テレビ朝日「羽鳥慎一モーニングショー」で、コメンテーターの玉川徹氏が安倍元首相の「国葬儀」に関して行った発言が問題となった。テレビ朝日は「事実に基づかない」ものだったとして、同局社員の玉川氏を10日間の謹慎処分としたが、先ごろ玉川氏は番組で改めて謝罪し、同番組に復帰した。以下はその際の謝罪の全文である。
おはようございます。今回の私の事実誤認のコメントにより、ご迷惑をおかけした電通および菅前総理大臣に対し、改めておわび申し上げます。
このような事実に基づかない発言をテレビでしてしまったということです。それは私の慢心とおごりがあったからだと反省いたしました。申しわけございませんでした。謹慎の10日間、私は事実確認の大切さ、テレビで発言することの責任の重さを考え続けました。そして、事実確認こそが報道の根幹であり、その原点に立ち返るべきだと考えました。
これまで私はスタジオでさまざまなニュースに対しコメントを続けてきましたが、これからは現場に足を運び、取材をして、事実確認をして報告する、その基本にもう一度立ち返るべきだと考えました。そしてその結果はこの「羽鳥慎一モーニングショー」でお伝えする。そういうふうな考えに私は今回至りました。
この間、報道局幹部との話し合いを続け、このような私の考えを理解してもらいました。視聴者の皆様にもご理解いただけるとありがたく存じます。今後、このような形で仕事を続けてまいりますが、ご支援のほどよろしくお願い致します。
私は玉川氏の最初の発言について、自身のブログで取り上げ、「事実」云々以上の問題点として次のように指摘した。
……玉川氏は「僕は演出側の人間。ディレクターをやってきた。そういうふうに作りますよ」と語っていた。「そういうふうに作りますよ」の「そういうふうに」の意味など、ここでも発言の趣旨は不分明だが、要するに、視聴者の印象を操作するのがテレビのディレクターの仕事であり、自分はそういうことをやってきたということを語っているのだろう。当日の発言にかかわれば、「国葬儀」に対する批判を鎮静化する方向に菅氏の弔辞は「演出」されたということになる。
玉川氏が行った再度の謝罪には、私が指摘した部分に答える内容はまったくない。
再度の謝罪で、玉川氏は「事実確認こそが報道の根幹であり、その原点に立ち返るべきだと考えました。……これからは現場に足を運び、取材をして、事実確認をして報告する、その基本にもう一度立ち返るべきだと考えました」と語った。
玉川氏は現在59歳とのことだが、いまさら「事実確認こそが報道の根幹」と言われても、正直「エッ!」という感じである。でもまあ、この点については、今後はしっかり「原点」に立ち返ってほしいと思うのみである。
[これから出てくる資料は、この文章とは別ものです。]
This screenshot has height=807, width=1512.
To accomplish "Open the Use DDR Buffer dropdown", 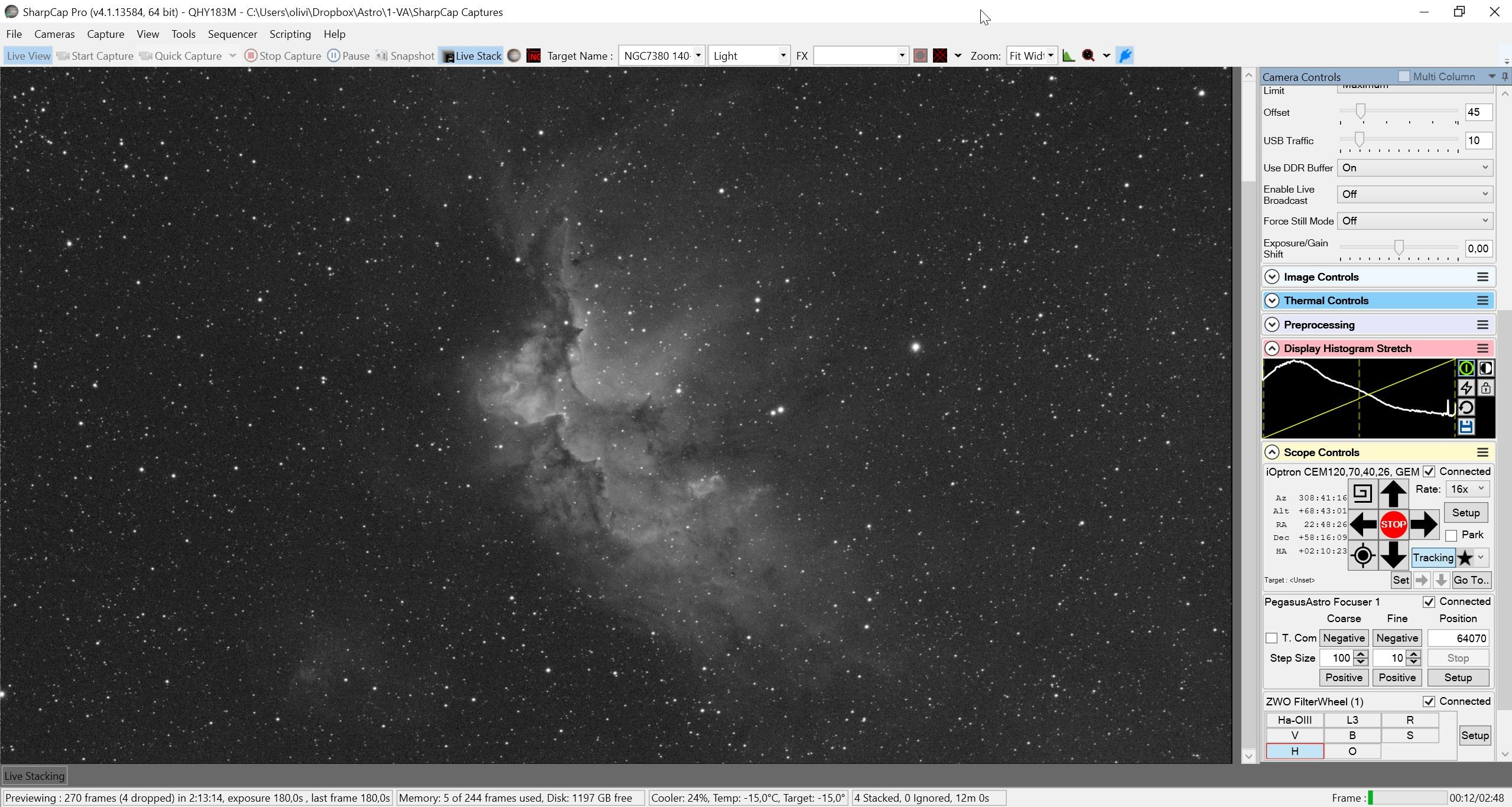I will pos(1415,168).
しかし、問題はその先である。玉川氏は引き続き「コメンテーター」という名前で番組に登場するという。となると、「事実」に対して、何らかのコメントをすることになる。コメントには、単なる「事実」の説明とは違う、何らかの評価なり判断なりが求められる。となると、どうしても、私が指摘した点について、ちゃんと“落とし前”(ヤクザ社会みたいな、変な言い方だが、私の気分としては、この言い方がぴったりくる)をつける必要があるはずだ。
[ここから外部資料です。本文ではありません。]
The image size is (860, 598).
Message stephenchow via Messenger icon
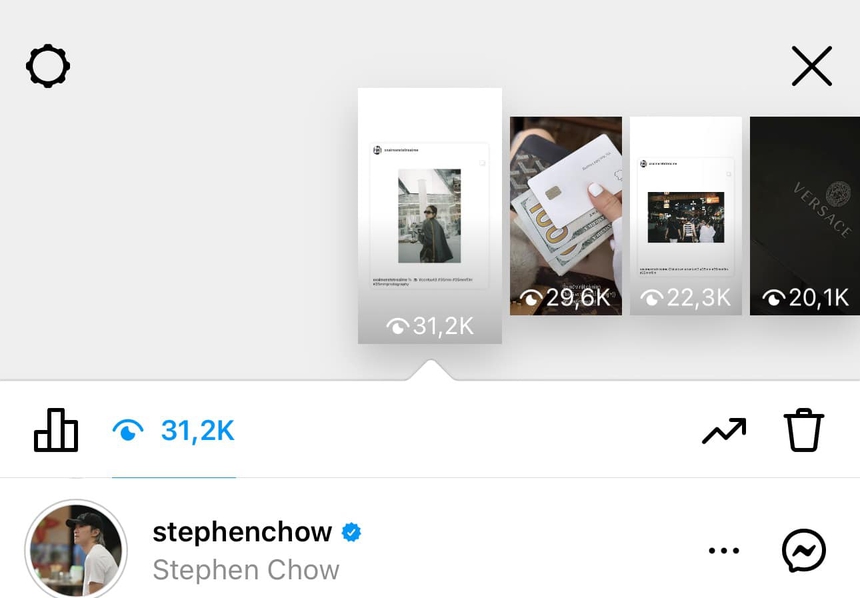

今後も玉川氏が自認する「ディレクターをやってきた演出側の人間」としてふるまうのだろうか。それとも、こうした自己認識は誤っていたと考えるのか。この点について言及がない今回の謝罪には意味がない
さらに、「事実確認こそ報道の根幹」という点についても、実は単に「原点に立ち返る」と表明しただけでは済まないことを指摘しておきたい。
当たり前のことだが、「事実」は明白なものだけではない。必ずしも自明ではないものもあれば、「解釈」や「切り取り方」によって、異なる「事実」が表象されることもある。この点でも玉川氏は自認していた「ディレクターをやってきた演出側の人間」として今後の態度が問われるはずだ。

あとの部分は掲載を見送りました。